2番目でも良いからとすがってきたあいつだった。


その場で携帯番号を教えてくれた言われ、

道路上だった事もあり教えてしまった。


風の噂で、彼は暴力団組織に入ったと聞いていた。


少し不安もあったが

すぐに彼から電話がきた。


その日はお互いの近況を話し合っただけで

電話は切った。


そしてまた翌日にも連絡がきた。


「今、〇〇捕まえやなあかんから

そいつのマンションの下で張り込んでんねん。暇やから来てや!」


何度も断ったものの

いつも強情な彼はしつこく来てくれと言った。


行ってしまう私が悪いんだけど。


そして指定された場所までいった。

テンションがすこぶる高くて、

会話をしていてもなんだか様子がおかしい。


悪い予感がして、

私は腕を見せろと言った。


やっぱりだ。


また新しい注射跡があった。


おまえ。
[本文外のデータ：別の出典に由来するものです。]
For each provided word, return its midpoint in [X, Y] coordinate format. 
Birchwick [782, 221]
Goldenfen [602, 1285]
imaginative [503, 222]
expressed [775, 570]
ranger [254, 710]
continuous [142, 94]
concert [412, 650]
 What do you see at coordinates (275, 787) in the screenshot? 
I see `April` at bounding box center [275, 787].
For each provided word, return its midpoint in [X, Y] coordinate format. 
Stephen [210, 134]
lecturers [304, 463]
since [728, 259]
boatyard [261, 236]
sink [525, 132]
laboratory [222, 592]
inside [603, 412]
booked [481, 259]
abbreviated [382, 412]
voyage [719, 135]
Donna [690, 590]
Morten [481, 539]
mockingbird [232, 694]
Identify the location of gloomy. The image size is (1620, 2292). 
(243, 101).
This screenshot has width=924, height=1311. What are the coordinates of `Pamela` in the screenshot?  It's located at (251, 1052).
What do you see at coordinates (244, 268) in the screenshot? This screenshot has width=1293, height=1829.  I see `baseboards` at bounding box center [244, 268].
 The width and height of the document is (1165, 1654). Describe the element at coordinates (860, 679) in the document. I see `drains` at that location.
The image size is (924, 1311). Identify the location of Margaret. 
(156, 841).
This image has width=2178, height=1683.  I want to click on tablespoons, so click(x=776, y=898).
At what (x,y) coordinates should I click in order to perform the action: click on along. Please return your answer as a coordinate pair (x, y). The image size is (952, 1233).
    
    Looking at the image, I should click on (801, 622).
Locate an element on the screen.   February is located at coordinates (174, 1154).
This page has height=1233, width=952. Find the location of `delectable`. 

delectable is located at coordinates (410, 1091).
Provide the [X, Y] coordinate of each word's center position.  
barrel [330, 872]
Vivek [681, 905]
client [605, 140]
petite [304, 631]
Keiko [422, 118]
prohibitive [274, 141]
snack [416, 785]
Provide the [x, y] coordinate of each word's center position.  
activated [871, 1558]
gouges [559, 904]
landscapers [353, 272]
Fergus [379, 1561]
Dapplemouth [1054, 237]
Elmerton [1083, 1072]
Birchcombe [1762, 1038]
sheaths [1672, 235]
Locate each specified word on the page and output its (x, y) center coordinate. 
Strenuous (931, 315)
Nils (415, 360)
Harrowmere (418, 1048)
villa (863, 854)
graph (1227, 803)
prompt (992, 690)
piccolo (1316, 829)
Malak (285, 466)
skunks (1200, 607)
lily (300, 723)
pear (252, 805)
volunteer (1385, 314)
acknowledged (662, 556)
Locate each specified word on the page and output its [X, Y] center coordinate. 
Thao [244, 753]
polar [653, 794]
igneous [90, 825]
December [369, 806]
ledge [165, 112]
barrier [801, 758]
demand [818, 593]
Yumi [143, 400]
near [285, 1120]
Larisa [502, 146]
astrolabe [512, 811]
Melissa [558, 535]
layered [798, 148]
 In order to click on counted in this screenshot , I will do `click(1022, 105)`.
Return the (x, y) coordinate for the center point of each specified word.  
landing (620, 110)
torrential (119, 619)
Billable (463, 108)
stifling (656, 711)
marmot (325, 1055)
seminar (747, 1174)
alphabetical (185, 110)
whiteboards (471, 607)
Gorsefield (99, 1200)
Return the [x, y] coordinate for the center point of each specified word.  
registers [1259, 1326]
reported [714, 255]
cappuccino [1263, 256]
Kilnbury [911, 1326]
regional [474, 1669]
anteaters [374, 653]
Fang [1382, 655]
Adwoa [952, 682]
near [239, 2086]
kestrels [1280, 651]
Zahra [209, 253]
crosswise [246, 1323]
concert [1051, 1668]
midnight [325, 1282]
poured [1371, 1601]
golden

やってるやん。

ありえへん。

そーゆー奴とは付き合いせんで。

帰るわ。


そしてその場から帰宅した。

帰ってからもまた彼から何度も連絡がきた。


あれだけ私に怒って

止めてきていた奴が

何を今更そんなモノに手をだしてるの。


そして、彼はもうやらないから。

絶対やめるから。


そう言って約束すると言った。



それから少し距離を置いて

会わないようにしていた。

けれど、相変わらず

メールなどでしつこく連絡してきていた。